President Volodymyr Zelensky on Saturday secured Turkey's crucial backing for Ukraine's NATO aspirations after winning a US pledge for cluster munitions that could inflict massive damage on Russian forces on the battlefield.

Washington's decision to deliver the controversial weapons — banned across a large part of the world but not in Russia or Ukraine — dramatically ups the stakes in the war, which entered its 500th day Saturday.

Zelensky has been travelling across Europe trying to secure bigger and better weapons for his outmatched army, which has launched a long-awaited counteroffensive that is progressing less swiftly than Ukraine's allies had hoped. — AFP

October 18, 2023 - 10:13am

Washington's decision to supply Ukraine with ATACMS long-range missiles is "a grave mistake", Russian ambassador to the United States Anatoly Antonov says Wednesday.

"The White House's decision to send long-range missiles to Ukrainians is a grave mistake. The consequences of this step, which was deliberately hidden from the public, will be of the most serious nature," he says in a statement. — AFP

October 15, 2023 - 3:26pm

President Vladimir Putin says Sunday that Russian forces had made gains in their Ukraine offensive including in Avdiivka, a symbolic industrial hub.

"Our troops are improving their position in almost all of this area, which is quite vast," he says in an interview on Russian television, an extract of which was posted on social media on Sunday. "This concerns the areas of Kupiansk, Zaporizhia and Avdiivka." — AFP

October 12, 2023 - 12:48pm

The regional governor says debris from a drone destroyed over the Russian region of Belgorod, which borders Ukraine, fell on homes and killed three people, including a young child.

The air defense system "shot down an aircraft-type UAV (unmanned aerial vehicle) approaching the city", says Governor Vyacheslav Gladkov, adding that the falling debris destroyed several homes.

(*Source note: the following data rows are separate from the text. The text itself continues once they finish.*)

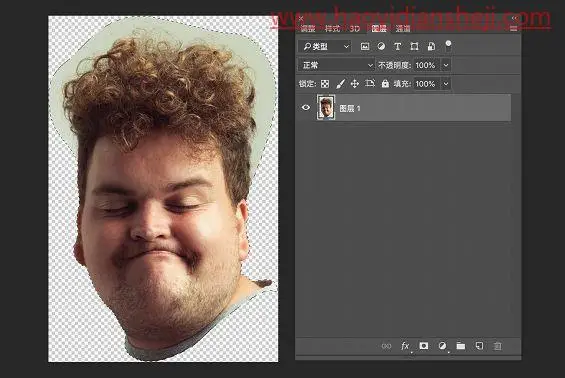The width and height of the screenshot is (565, 378).
Task: Delete layer with trash icon
Action: click(498, 346)

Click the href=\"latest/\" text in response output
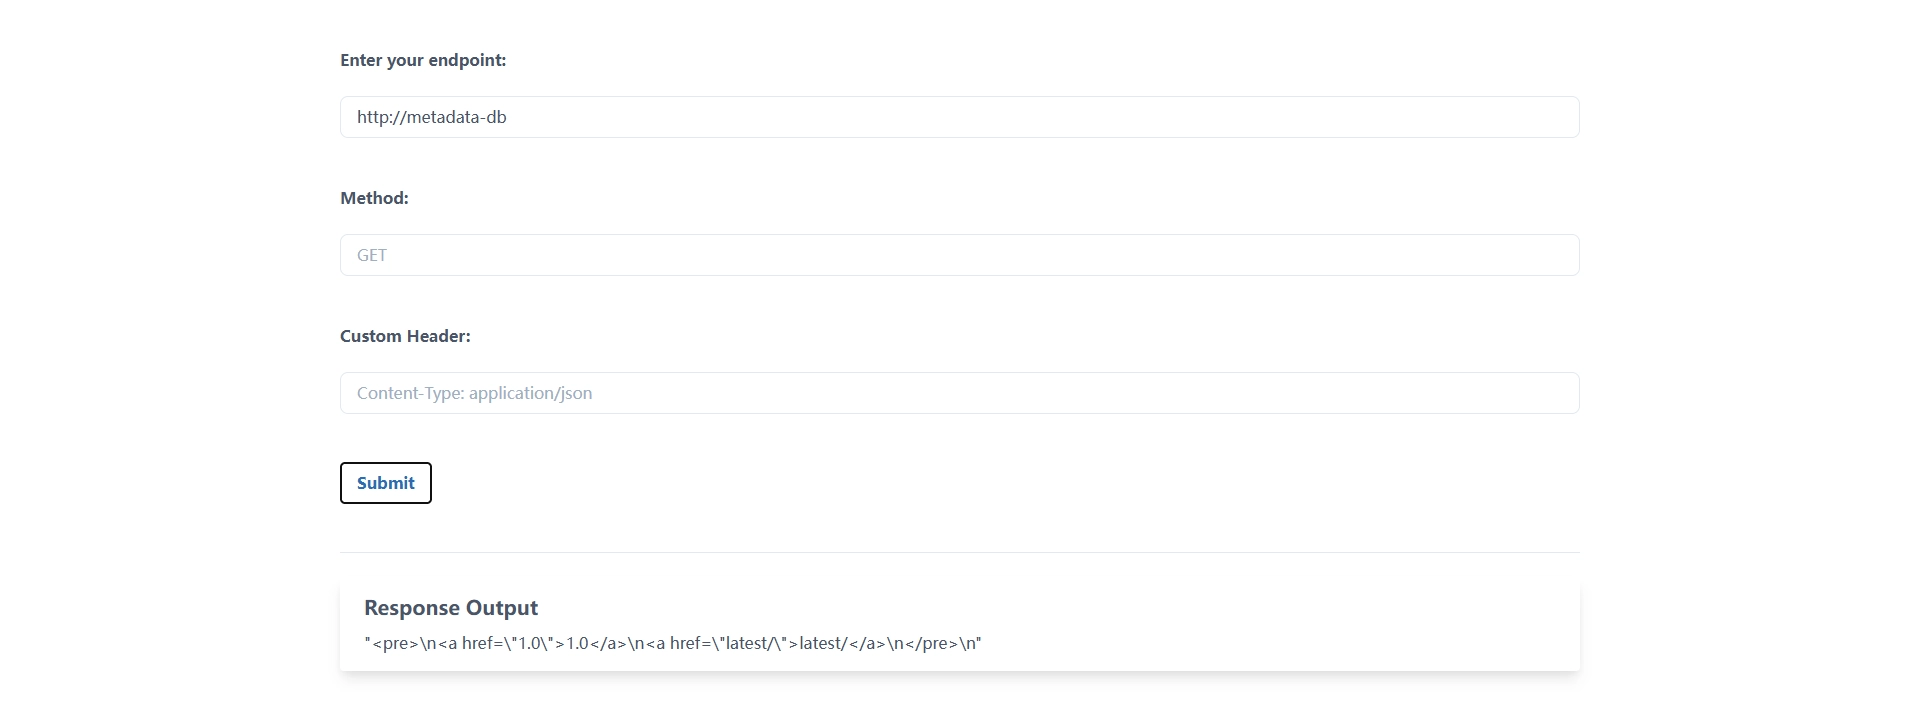729,643
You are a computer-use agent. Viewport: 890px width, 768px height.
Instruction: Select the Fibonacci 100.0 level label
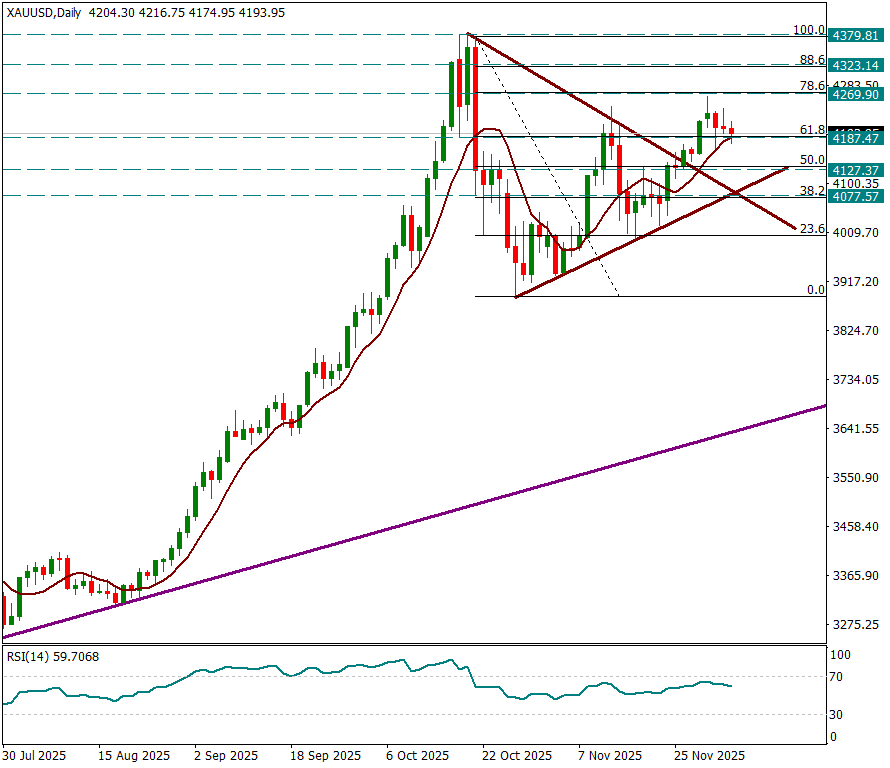(808, 30)
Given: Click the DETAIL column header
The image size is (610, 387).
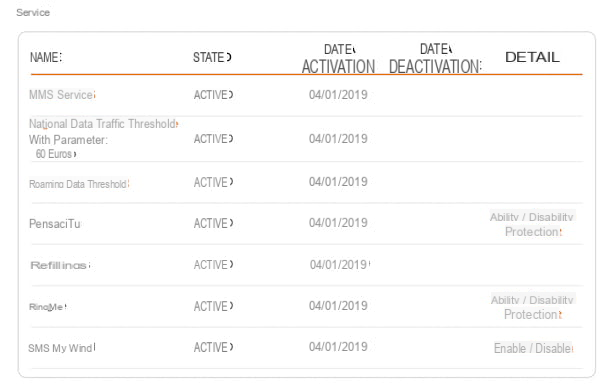Looking at the screenshot, I should (x=532, y=57).
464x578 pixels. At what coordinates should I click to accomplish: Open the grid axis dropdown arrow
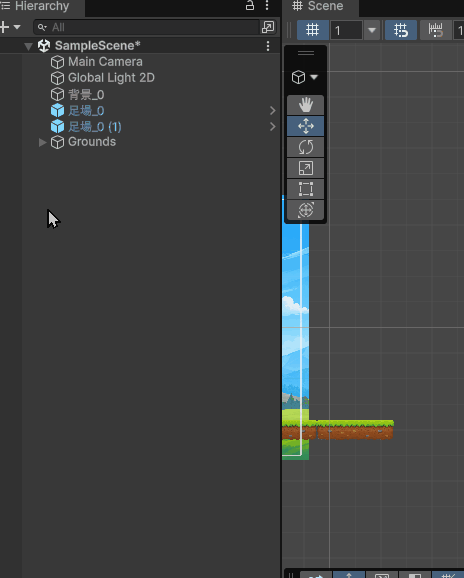click(372, 30)
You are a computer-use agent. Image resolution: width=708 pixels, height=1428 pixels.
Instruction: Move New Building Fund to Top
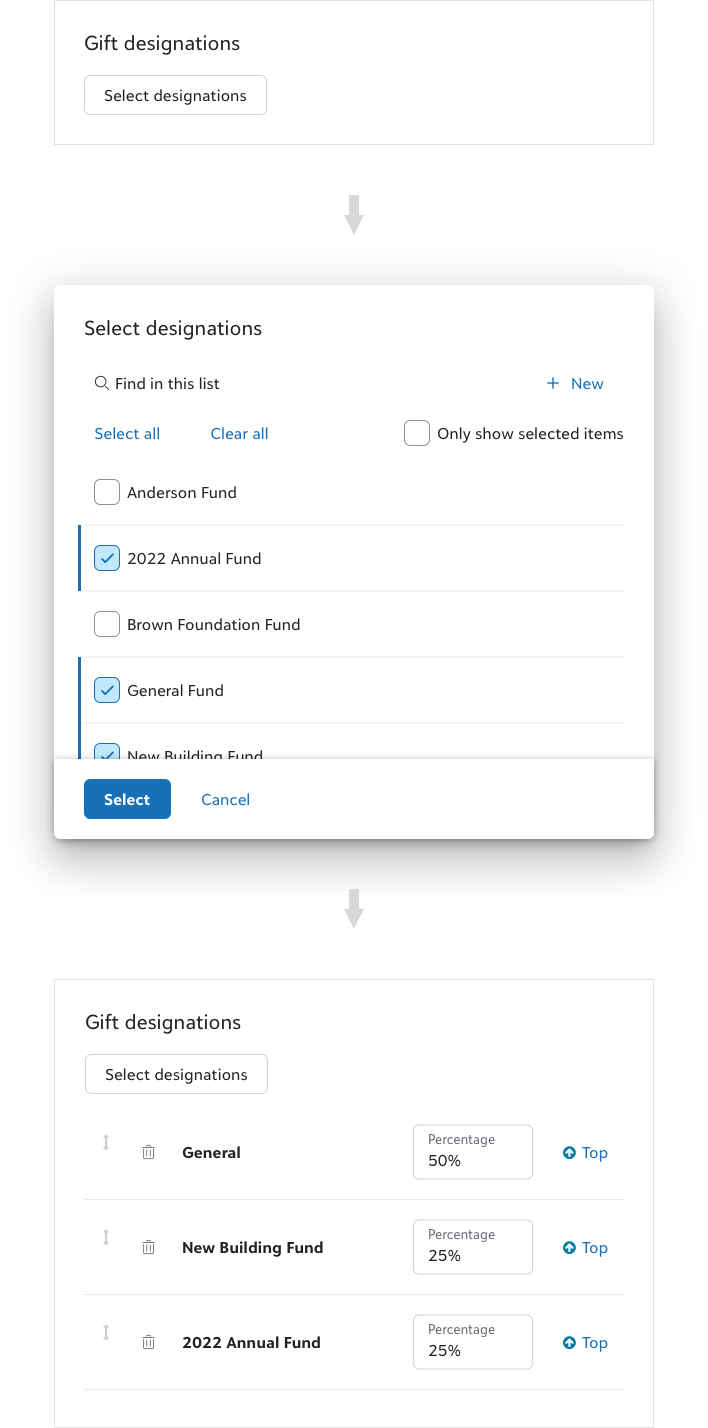[585, 1247]
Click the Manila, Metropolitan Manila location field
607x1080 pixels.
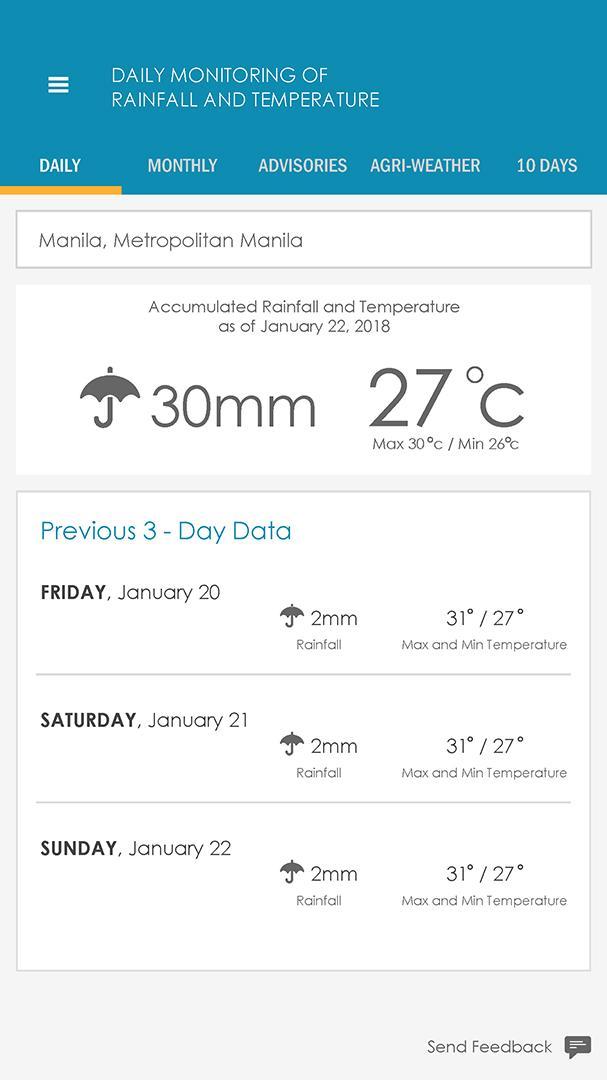pos(303,240)
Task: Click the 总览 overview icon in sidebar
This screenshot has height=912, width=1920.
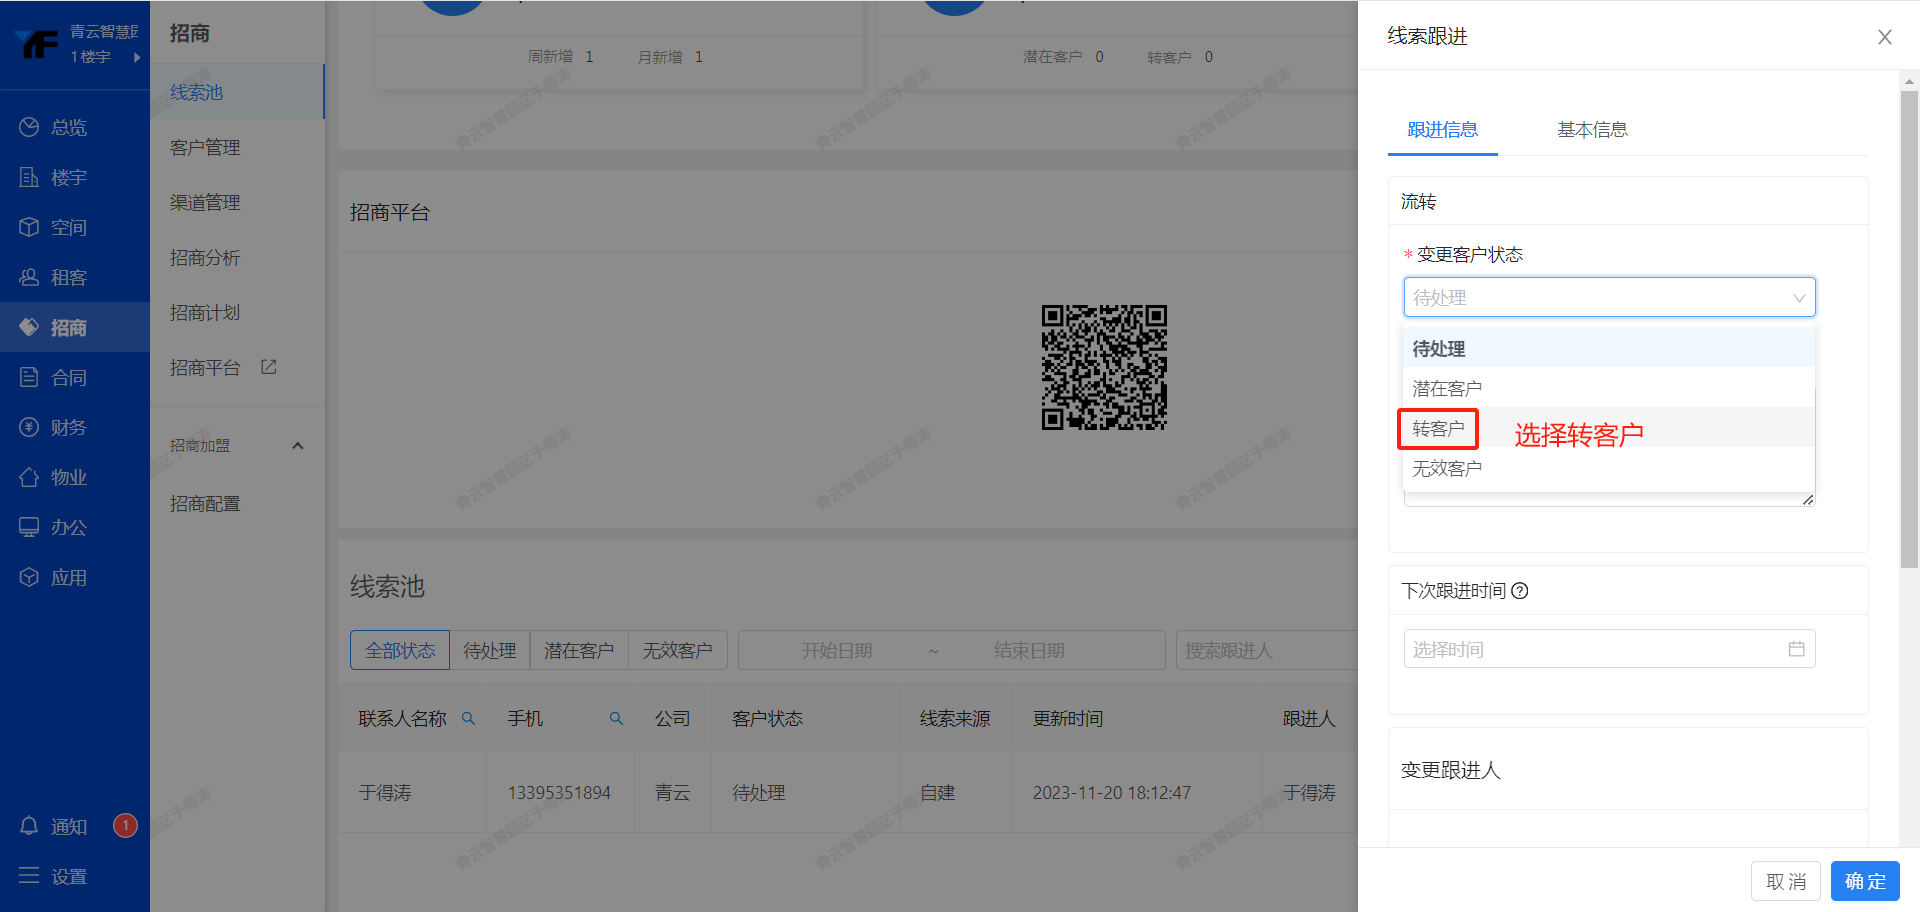Action: pos(29,127)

"Most importantly, three people were killed, one of them a small child," he writes on the Telegram messaging app, accompanied by pictures of a house reduced to a pile of rubble behind red and white police tape. — AFP

October 10, 2023 - 2:18pm

Ukraine's air force says on Tuesday that it had destroyed 27 of 36 Russian attack drones overnight in the south of the country.

Ukrainian forces downed 27 "Shahed-136/131" drones in the southern Kherson, Mykolaiv and Odesa regions, the air force said on the messaging platform Telegram.

In all, Moscow had launched 36 of the Iranian-made drones from the Crimean peninsula, which Moscow annexed in 2014, it says. — AFP

October 6, 2023 - 7:28pm

The Kremlin claims on Friday Russian forces never targeted civilian infrastructure after Ukraine blamed Moscow for a missile attack that killed over 50 people in the eastern village of Groza.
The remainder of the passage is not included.